When a 22-year-old Massachusetts man missed a turn, fell off his sled and struck a tree, he became the 13th snowmobiler to die on Maine’s trails this season. Adelio Tema’s death breaks the record of 12 fatalities in a single season, a number that had been reached three times before. But with plenty of time left in Maine’s snowmobile season, it would not be unreasonable to suggest that we probably haven’t seen the end of the carnage quite yet. The best that can be said about this latest death by snowmobile is that it was caused by driver inexperience, rather than by speed and alcohol. And that’s worth mentioning, since speed and alcohol have been the biggest factors by far in the mounting death toll along Maine’s wilderness rapid-transit system.
Sgt. Doug Tibbetts has no ready answers for what has become the scourge of Maine’s outdoor recreation industry. Nor does anyone else at the Maine Warden Service, which spent much of Monday fielding calls from the media about Sunday’s record-setting accident.
“I think we’ve done all we can as an agency,” Tibbetts said. “We do public education every year about the need to be careful out there, about the dangers of speed, but it doesn’t seem to get through to some people.”
Tibbetts said he could think of no other form of outdoor recreation in which an increasing death rate would be considered an acceptable risk for enthusiasts to take in the pursuit of their pleasure.
“Can you imagine if we had 13 hunters shot and killed in a single season?” he asked. “They’d shut down the hunting season if that happened. Or what if we had 13 people killed on ski slopes in Maine? Or 13 people killed in boating collisions? People would be absolutely shocked and outraged. But when it comes to snowmobiling, people seem to be more willing to accept fatalities.”
Maine imposes no speed limits on snowmobiles. The only regulation on the books, in fact, is that riders must maintain a “reasonable and prudent speed according to existing conditions.” Enforcing the law is extremely difficult, however, since what is imprudent to a warden might not be considered at all imprudent to the rider going 80 miles an hour who swears he was in full control of his machine the whole time.
“It’s also hard to enforce the law in a state as big as Maine,” Tibbetts said. “These accidents happen at all hours of the day and night, and with about 90 wardens out there, we simply don’t have the manpower.”
The ever-increasing horsepower and speed of modern sleds, Tibbetts said, also are causing some longtime snowmobilers in Maine to rethink the safety of their beloved recreation.

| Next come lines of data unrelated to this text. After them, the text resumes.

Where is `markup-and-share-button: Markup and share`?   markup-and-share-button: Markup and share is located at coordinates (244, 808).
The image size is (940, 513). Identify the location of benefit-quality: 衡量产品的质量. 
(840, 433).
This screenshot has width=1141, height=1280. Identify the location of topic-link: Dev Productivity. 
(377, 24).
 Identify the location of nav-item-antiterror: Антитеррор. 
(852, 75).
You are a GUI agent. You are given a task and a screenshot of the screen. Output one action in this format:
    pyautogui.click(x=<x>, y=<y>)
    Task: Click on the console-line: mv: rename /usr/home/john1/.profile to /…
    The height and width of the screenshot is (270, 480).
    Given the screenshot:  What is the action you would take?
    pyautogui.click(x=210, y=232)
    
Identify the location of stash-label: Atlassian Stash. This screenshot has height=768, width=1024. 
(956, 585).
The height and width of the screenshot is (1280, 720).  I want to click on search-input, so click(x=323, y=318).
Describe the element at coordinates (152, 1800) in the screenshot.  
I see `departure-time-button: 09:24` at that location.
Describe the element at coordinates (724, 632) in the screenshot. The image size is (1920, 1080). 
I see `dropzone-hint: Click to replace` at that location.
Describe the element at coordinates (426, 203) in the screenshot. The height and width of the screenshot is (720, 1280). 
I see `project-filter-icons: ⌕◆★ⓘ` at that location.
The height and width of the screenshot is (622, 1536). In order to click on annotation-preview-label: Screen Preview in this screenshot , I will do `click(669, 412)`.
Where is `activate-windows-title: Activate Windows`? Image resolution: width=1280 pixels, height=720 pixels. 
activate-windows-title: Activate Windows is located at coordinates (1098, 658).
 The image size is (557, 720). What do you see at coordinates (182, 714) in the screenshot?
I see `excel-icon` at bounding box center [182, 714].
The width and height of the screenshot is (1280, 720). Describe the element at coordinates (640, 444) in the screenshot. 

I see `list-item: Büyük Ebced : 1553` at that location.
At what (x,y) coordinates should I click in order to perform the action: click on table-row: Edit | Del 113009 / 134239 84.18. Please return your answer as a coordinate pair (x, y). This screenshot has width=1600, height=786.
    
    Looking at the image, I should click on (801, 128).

“We hear stories from people who say they won’t go on the trails on weekends anymore because it’s just too dangerous,” he said. “There are too many sleds going way too fast. This has become a very complex issue, and the wardens don’t have the answers. The public has to decide if it wants to do something to make snowmobiling safer. Otherwise, they’ll keep going from year to year, hoping the next winter will be better, while the wardens pick up the pieces.”